Chancellor Jeremy Hunt has warned Universal Credit claimants they face extreme sanctions such as cutting access to free NHS prescriptions and legal aid.

Under reforms announced today, the penalties will apply to people sanctioned for more than six months, who also face their claims being closed.

In response, critics argue that "ministers are more interested in penalising people rather than helping them get treatment."

Digital tools will also be used to "track" claimants' attendance at interviews and job fairs under the toughened sanctions regime.

Hunt unveiled the measure as part of the Government's Back to Work Plan - a key part of next week's Autumn Statement - with Work and Pensions Secretary Mel Stride.

It comes as the Government also considers a real-term cut for millions of families struggling with benefits at the same time as cutting inheritance tax for some of the richest.

The Treasury said "stricter sanctions" will be imposed for people "who should be looking for work but aren't". They will include "targeting disengaged claimants by closing the claims of individuals on an open-ended sanction for over six months and solely eligible for the Universal Credit standard allowance, ending their access to additional benefits such as free prescriptions and legal aid".

A single person over the age of 25 in receipt of the Universal Credit standard allowance currently receives a monthly payment of £368.74. The department stressed the tougher penalties will not apply to people receiving additional child, housing, or disability benefits.

Mr Stride also accused some of "taking taxpayers for a ride". He said: "Our message is clear: if you are fit, if you refuse to work, if you are taking taxpayers for a ride - we will take your benefits away."

It comes despite an internal government report - published in April - warning that benefit sanctions lead claimants to find work less quickly and earn less when they do.

The £2.5billion work plan also aims to help up to 1.1million people, including those with long-term health conditions and disabilities, look for and stay in work, the Treasury said.

"Ministers are more interested in penalising people"

Shadow Work and Pensions Secretary Liz Kendall said: “This poor excuse of a proposal does nothing to fundamentally change the state of our health service or our Jobcentres after a decade of failure from the Tories.

"A record 7.8 million people are still stuck on NHS waiting lists, and 2.6 million people are trapped out of work due to long-term sickness, with the increase since the pandemic alone costing the taxpayer an extra £15.7bn a year.

“A healthy nation is critical to a healthy economy.
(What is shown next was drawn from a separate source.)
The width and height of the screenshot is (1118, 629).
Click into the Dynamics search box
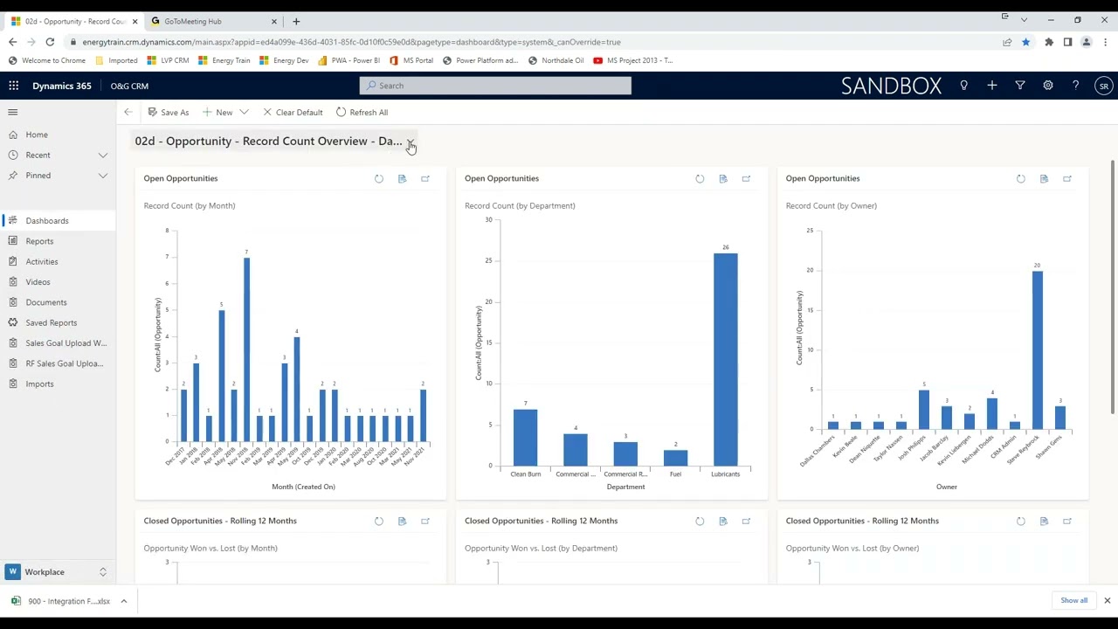click(495, 86)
But look beneath the bonnet of today’s announcement and you will see more of the same - a failing approach that doesn’t even scratch the surface of the problem.”

Liberal Democrat Treasury spokeswoman Sarah Olney said: "The Government fails to understand that thousands of people with health conditions, disabilities and on long-term sick leave are desperate to get back to work - it's this Conservative Government's failure to tackle NHS waiting lists that's stopping them.

"This announcement does absolutely nothing for these people. Our NHS is at breaking point, with this Conservative Government imposing brutal cuts and doing nothing to solve understaffing. Yet ministers are more interested in penalising people rather than helping them get treatment."